Detective Comics #31

September 1939, Golden Age
Cover Price: 10 cents
Untitled (Part 1 of Mad Monk)

Characters: Batman, Mad Monk, giant gorilla. 1st appearance of Batarang, Batgyro, and Julie Madison.

CN: for some ableism from me

Another lovely cover.

The story opens with Batman stalking… a woman in a half open bathrobe.

That or the man in the green coat. You never know

Annnnnnd apparently she’s his fiancee, Julie Madison. I’m guessing they’re not especially close, seeing as we’ve seen that he keeps his costume only barely hidden in his house. She also doesn’t recognize his car (or Bruce is smart enough to have a separate car for ‘The Batman’). BTW, his car has changed from red to brown. And Bruce can change his voice enough that she doesn’t recognize it. And she can’t recognize her fiancee’s chin.*

Edited for conciseness – and you have no idea how hard it was to decide what to cut. For once I’m going to leave the snarky comment up to you, because there are so many options

* I’ve got this unsupportable theory that everyone or nearly everyone in the DC Universe has face blindness, which would explain why masks, glasses, and other barely disguising disguises work. They can’t recognize faces, so people are relying on context, speech patterns, body language, and clothes to recognize people (similar to real life people with face blindness).

To get back to Miss Madison, does anybody else expect her to die a horrible death? Is it bad that I think that? Or am I just conditioned by too many years of comics?

Anyway, Bruce takes her to a doctor who suggests she may have been hypnotized, and then suggests the cure for everything, an ocean voyage. … Yeah, I don’t get the connection either, but he’s an old white-haired doc, so either he knows what he’s talking about or he’s in the throes of dementia. One of the two.

… it’s probably dementia.

So Bruce sees his fiancee off on her cruise. Alone. To a country stated to have werewolves.

On the other hand, we get this nice picture of Bruce topless… which also serves to illustrate how incredibly bad he is at hiding the whole Batman thing…
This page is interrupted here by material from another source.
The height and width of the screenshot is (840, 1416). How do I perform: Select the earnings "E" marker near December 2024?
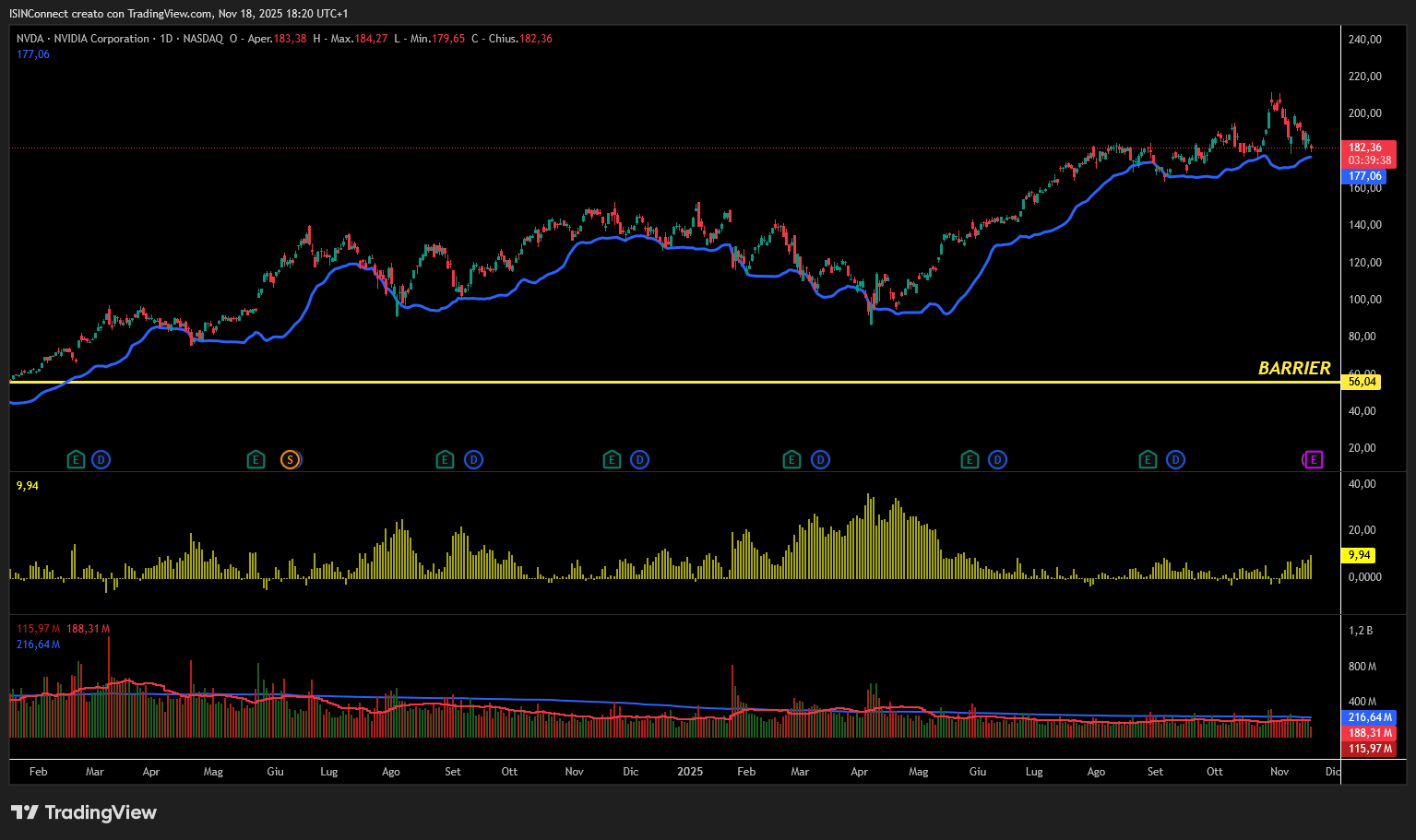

And Bruce has apparently built a hangar onto the mansion. I’ve always wondered how that happens. Does he build it all himself? Does he bring in contractors that don’t know anyone in the country? What? I know, it’s just a comic book, things don’t have to make complete sense and it’s best not to think to hard about it, but I can’t help it (and I’m good company). We also see the first use of the batarang. Apparently in the 40s, boomerangs were still exotic enough to lead to the caption: ‘the flying batarang, modeled after the Australian Bushman’s boomerang!’
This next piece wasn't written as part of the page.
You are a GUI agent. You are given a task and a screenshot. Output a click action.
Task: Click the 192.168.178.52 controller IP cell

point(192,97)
It quickly becomes apparent that Messrs Kane and Fox were much enamored with the batgyro.

Batman is also much enjoying freaking the hell out of people. The bastard.

Suddenly with no explanation the Mad Monk shows up on the cruise ship (unless the doctor is actually the Mad Monk or something). According to Bruce the Mad Monk can hypnotize people by staring at them and holding out his arms. Funny, I thought that was the signal for ‘dance with me already’, because hypnosis does NOT work that way. So Batman takes off in his batgyro, leaving his fiancee, again, unprotected on the ship, now known to have the enemy actually on it. Bruce really doesn’t care about her at all, does he?

So they get to Paris, and rather than following Julie, or say, getting the address of the hotel ahead of time, Batman wanders around, freaking out hundreds of Frenchmen, until he finally finds her. And is promptly attacked by a giant gorilla. And dodges right through a hidden door into a net. Because somehow the Monk has laid a trap for him. A trap involving a gorilla, a sliding door, and a net. How do these things get built? Does every building the DC Universe have spare rooms just in case someone needs a death trap? Or just big gaps between walls and huge basements?

I don’t know why this is bothering me so much, but there’s apparently a huge dungeon under the hotel Miss Madison is staying in. Okay, I know Paris has catacombs and stuff, but this is just silly. Especially since in one panel we see a WINDOW.

(And this is the edited for conciseness version). In what kind of world does a hotel have a dungeon below it but Batman doesn’t have a knife in his belt?

Naturally, Batman escapes. The Mad Monk traps him in a cage with the ape while he runs off to send Julie to Hungary (as the creepy doctor predicted. Is he connected somehow? Spoiler: Not in any way that we ever find out.) Batman escapes again, follows after the Mad Monk’s stylish green sedan, rescues Julie and then the issue ends, leaving Batman to search an entire country to find his antagonist. Bob, Hungary is in fact fairly large (so is Paris for that matter, but whatever) and I’m sure there were libraries in 1939, you could’ve gone a looked up a city. Pick one at random. How is Batman going to find the Monk when the only directions he has are Hungary and werewolves?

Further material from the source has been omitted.